Portland, March 10th. The Oregon Convention Center was filled with over 800 people to celebrate 10 years of service for The ALS Association of Oregon and SW Washington Chapter. Honorary Co-Chair, Jordan Schnitzer, is all smiles with his colleague, Randy Kyte, Senior Vice President of Development for Harsch Investment Properties, Jane Gilbert, CEO and President of The National ALS Association, and Lance Christian, Executive Director for The ALS Association Oregon and SW Washington Chapter.
Over $400,000 – furthers the nonprofit’s mission of providing free, hands-on services to local families living with ALS as well as funding nationwide advocacy and international research efforts. The ALS Association of Oregon and SW Washington Chapter is helping to lead the fight to treat and cure ALS through global research and nationwide advocacy while also empowering people with Lou Gehrig’s Disease and their families to live fuller lives by providing them with compassionate care and support. (Photo credit, Randy Boverman Photography)
From ALS Association of Oregon and SW Washington:
Since its inception in 2002, our local chapter of The ALS Association is the central source for services and education for people with ALS, their families, caregivers, and health care professionals in all of Oregon and the six counties of SW Washington. The progression of ALS varies significantly from one person to another. Responding to each person’s individual needs, our local chapter is available to provide vital services and reliable information.
A sampling of services provided free of charge:
- One-on-one consultations to assess the needs of those living with ALS, suggest equipment and help families plan for the future.

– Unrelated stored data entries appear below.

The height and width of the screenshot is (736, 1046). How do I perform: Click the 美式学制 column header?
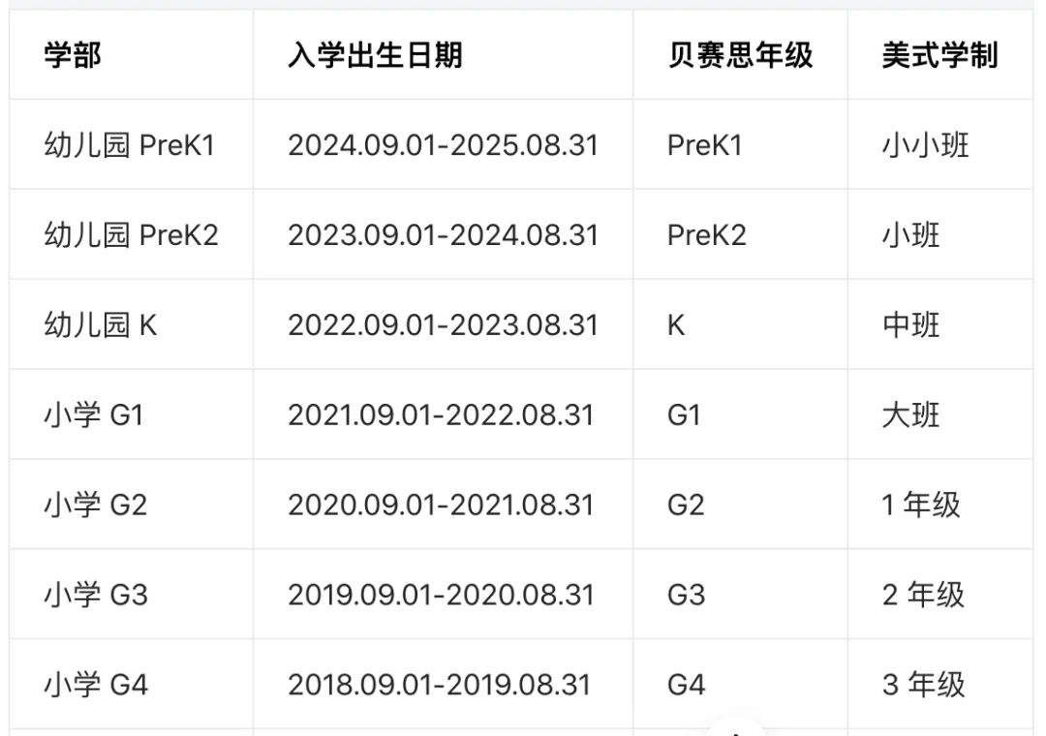point(939,55)
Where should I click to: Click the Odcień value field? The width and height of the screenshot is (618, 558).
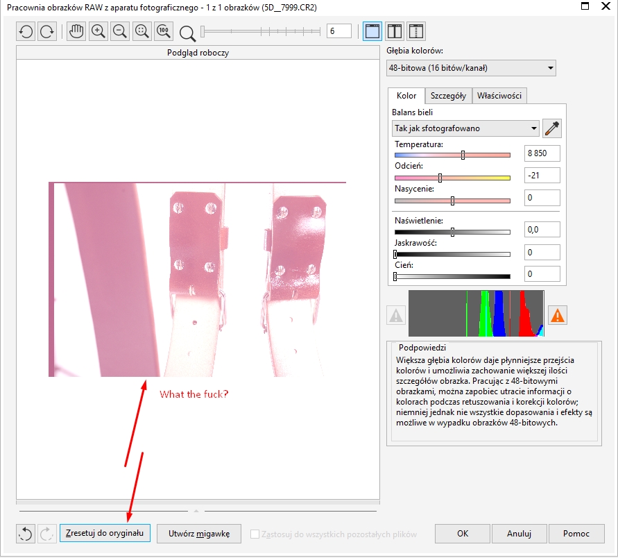tap(542, 176)
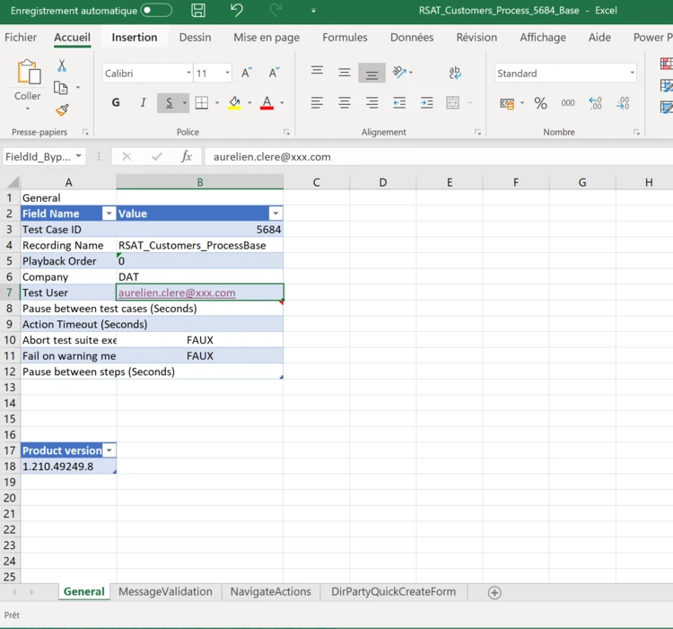
Task: Toggle underline formatting with S button
Action: coord(169,103)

- A Medical Equipment Loan Program that provides mobility equipment when insurance and other programs cannot fund needed items.
- A comprehensive Alternative Communication and Assistive Technology Program.
- Caregiver support groups, Share the Care™ guidance, and respite care grants to relieve stress and “caregiver burnout.”
- Monthly support groups for people with ALS, family members, caregivers and friends.
- Partnerships in ALS multidisciplinary clinics staffed by professionals with ALS expertise.
- Outreach to the local medical community with updates on current ALS needs and solutions
The ALS Association is the only national not-for-profit health organization dedicated solely to the fight against ALS.